## РАБОЧИЕ ДАННЫЕ

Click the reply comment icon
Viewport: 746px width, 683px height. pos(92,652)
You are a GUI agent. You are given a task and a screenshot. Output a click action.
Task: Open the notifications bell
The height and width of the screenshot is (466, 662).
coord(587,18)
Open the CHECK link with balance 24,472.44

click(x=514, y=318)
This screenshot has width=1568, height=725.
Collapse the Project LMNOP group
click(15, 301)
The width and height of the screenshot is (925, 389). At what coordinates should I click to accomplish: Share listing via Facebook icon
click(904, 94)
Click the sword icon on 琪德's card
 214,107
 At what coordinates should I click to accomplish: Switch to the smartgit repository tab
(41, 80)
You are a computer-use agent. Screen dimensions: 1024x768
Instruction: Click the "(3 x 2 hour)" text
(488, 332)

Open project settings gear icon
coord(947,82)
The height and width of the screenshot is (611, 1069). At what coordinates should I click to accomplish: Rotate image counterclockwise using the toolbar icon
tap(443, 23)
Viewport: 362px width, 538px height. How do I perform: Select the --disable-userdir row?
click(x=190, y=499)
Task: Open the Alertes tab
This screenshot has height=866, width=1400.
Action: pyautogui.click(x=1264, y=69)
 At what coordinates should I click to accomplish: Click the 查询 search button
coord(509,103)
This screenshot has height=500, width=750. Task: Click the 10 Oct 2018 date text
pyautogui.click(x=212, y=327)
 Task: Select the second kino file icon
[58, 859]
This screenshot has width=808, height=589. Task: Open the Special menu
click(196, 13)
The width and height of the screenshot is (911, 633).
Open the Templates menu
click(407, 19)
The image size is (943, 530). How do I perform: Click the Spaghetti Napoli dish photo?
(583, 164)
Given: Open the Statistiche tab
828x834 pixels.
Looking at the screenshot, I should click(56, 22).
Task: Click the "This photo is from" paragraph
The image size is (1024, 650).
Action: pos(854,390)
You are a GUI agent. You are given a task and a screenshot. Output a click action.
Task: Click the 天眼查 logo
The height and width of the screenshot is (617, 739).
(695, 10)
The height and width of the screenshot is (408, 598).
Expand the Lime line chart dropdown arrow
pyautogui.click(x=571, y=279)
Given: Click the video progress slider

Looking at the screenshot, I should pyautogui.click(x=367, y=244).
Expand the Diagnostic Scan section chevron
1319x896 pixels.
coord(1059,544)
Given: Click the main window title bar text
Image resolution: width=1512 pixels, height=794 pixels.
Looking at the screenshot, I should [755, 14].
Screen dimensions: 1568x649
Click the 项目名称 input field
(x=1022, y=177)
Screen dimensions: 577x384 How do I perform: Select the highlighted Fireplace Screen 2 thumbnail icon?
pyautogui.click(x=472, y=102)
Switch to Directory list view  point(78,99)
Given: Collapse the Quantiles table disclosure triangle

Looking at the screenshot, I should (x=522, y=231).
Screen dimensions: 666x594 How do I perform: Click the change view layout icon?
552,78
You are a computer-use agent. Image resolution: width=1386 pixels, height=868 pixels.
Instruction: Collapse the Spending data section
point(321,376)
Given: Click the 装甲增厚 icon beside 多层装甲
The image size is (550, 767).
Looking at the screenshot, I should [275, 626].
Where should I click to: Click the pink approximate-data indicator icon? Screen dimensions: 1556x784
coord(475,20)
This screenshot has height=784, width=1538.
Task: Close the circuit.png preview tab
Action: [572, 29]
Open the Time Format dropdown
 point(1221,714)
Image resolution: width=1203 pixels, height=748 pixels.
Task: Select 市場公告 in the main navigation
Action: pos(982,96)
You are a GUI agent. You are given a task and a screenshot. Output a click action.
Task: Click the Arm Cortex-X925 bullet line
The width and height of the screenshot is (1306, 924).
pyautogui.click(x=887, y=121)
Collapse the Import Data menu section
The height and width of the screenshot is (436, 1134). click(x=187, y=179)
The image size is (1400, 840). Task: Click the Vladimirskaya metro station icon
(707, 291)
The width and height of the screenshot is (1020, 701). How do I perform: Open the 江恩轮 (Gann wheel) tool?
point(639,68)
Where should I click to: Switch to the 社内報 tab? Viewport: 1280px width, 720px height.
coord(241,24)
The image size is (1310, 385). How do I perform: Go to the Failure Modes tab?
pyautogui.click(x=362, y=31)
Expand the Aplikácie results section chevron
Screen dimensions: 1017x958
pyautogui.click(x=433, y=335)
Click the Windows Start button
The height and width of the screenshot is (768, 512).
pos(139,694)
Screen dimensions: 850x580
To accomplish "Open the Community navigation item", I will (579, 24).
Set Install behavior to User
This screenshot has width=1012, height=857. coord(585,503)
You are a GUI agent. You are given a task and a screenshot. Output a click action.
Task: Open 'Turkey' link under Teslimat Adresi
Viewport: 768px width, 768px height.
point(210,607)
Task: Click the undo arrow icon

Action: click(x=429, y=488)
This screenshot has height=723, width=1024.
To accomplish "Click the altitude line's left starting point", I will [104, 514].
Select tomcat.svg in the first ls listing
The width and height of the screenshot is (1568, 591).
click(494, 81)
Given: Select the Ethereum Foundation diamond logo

## ЧТО НУЖНО СДЕЛАТЬ
Перепишите все пункты, заменив «Spaghetti Napoli» на «Pizza Margherita». Остальное оставьте без изменений.

## ОТВЕТ К ЗАДАНИЮ
Click the reply comment icon
Viewport: 746px width, 683px height. pos(92,652)
You are a GUI agent. You are given a task and a screenshot. Output a click action.
Task: Open the notifications bell
The height and width of the screenshot is (466, 662).
coord(587,18)
Open the CHECK link with balance 24,472.44

click(x=514, y=318)
This screenshot has width=1568, height=725.
Collapse the Project LMNOP group
click(15, 301)
The width and height of the screenshot is (925, 389). At what coordinates should I click to accomplish: Share listing via Facebook icon
click(904, 94)
Click the sword icon on 琪德's card
 214,107
 At what coordinates should I click to accomplish: Switch to the smartgit repository tab
(41, 80)
You are a computer-use agent. Screen dimensions: 1024x768
Instruction: Click the "(3 x 2 hour)" text
(488, 332)

Open project settings gear icon
coord(947,82)
The height and width of the screenshot is (611, 1069). At what coordinates should I click to accomplish: Rotate image counterclockwise using the toolbar icon
tap(443, 23)
Viewport: 362px width, 538px height. How do I perform: Select the --disable-userdir row?
click(x=190, y=499)
Task: Open the Alertes tab
This screenshot has height=866, width=1400.
Action: pyautogui.click(x=1264, y=69)
 At what coordinates should I click to accomplish: Click the 查询 search button
coord(509,103)
This screenshot has height=500, width=750. Task: Click the 10 Oct 2018 date text
pyautogui.click(x=212, y=327)
 Task: Select the second kino file icon
[58, 859]
This screenshot has width=808, height=589. Task: Open the Special menu
click(196, 13)
The width and height of the screenshot is (911, 633).
Open the Templates menu
click(407, 19)
The image size is (943, 530). How do I perform: Click the Pizza Margherita dish photo?
(583, 164)
Given: Open the Statistiche tab
828x834 pixels.
Looking at the screenshot, I should click(56, 22).
Task: Click the "This photo is from" paragraph
The image size is (1024, 650).
Action: pos(854,390)
You are a GUI agent. You are given a task and a screenshot. Output a click action.
Task: Click the 天眼查 logo
The height and width of the screenshot is (617, 739).
(695, 10)
The height and width of the screenshot is (408, 598).
Expand the Lime line chart dropdown arrow
pyautogui.click(x=571, y=279)
Given: Click the video progress slider

Looking at the screenshot, I should pyautogui.click(x=367, y=244).
Expand the Diagnostic Scan section chevron
1319x896 pixels.
coord(1059,544)
Given: Click the main window title bar text
Image resolution: width=1512 pixels, height=794 pixels.
Looking at the screenshot, I should [755, 14].
Screen dimensions: 1568x649
Click the 项目名称 input field
(x=1022, y=177)
Screen dimensions: 577x384 How do I perform: Select the highlighted Fireplace Screen 2 thumbnail icon?
pyautogui.click(x=472, y=102)
Switch to Directory list view  point(78,99)
Given: Collapse the Quantiles table disclosure triangle

Looking at the screenshot, I should (x=522, y=231).
Screen dimensions: 666x594 How do I perform: Click the change view layout icon?
552,78
You are a computer-use agent. Image resolution: width=1386 pixels, height=868 pixels.
Instruction: Collapse the Spending data section
point(321,376)
Given: Click the 装甲增厚 icon beside 多层装甲
The image size is (550, 767).
Looking at the screenshot, I should [275, 626].
Where should I click to: Click the pink approximate-data indicator icon? Screen dimensions: 1556x784
coord(475,20)
This screenshot has height=784, width=1538.
Task: Close the circuit.png preview tab
Action: [572, 29]
Open the Time Format dropdown
 point(1221,714)
Image resolution: width=1203 pixels, height=748 pixels.
Task: Select 市場公告 in the main navigation
Action: pos(982,96)
You are a GUI agent. You are given a task and a screenshot. Output a click action.
Task: Click the Arm Cortex-X925 bullet line
The width and height of the screenshot is (1306, 924).
pyautogui.click(x=887, y=121)
Collapse the Import Data menu section
The height and width of the screenshot is (436, 1134). click(x=187, y=179)
The image size is (1400, 840). Task: Click the Vladimirskaya metro station icon
(707, 291)
The width and height of the screenshot is (1020, 701). How do I perform: Open the 江恩轮 (Gann wheel) tool?
point(639,68)
Where should I click to: Switch to the 社内報 tab? Viewport: 1280px width, 720px height.
coord(241,24)
The image size is (1310, 385). How do I perform: Go to the Failure Modes tab?
pyautogui.click(x=362, y=31)
Expand the Aplikácie results section chevron
Screen dimensions: 1017x958
pyautogui.click(x=433, y=335)
Click the Windows Start button
The height and width of the screenshot is (768, 512).
pos(139,694)
Screen dimensions: 850x580
To accomplish "Open the Community navigation item", I will (579, 24).
Set Install behavior to User
This screenshot has width=1012, height=857. coord(585,503)
You are a GUI agent. You are given a task and a screenshot. Output a click action.
Task: Open 'Turkey' link under Teslimat Adresi
Viewport: 768px width, 768px height.
point(210,607)
Task: Click the undo arrow icon

Action: click(x=429, y=488)
This screenshot has height=723, width=1024.
To accomplish "Click the altitude line's left starting point", I will [104, 514].
Select tomcat.svg in the first ls listing
The width and height of the screenshot is (1568, 591).
click(494, 81)
Given: Select the Ethereum Foundation diamond logo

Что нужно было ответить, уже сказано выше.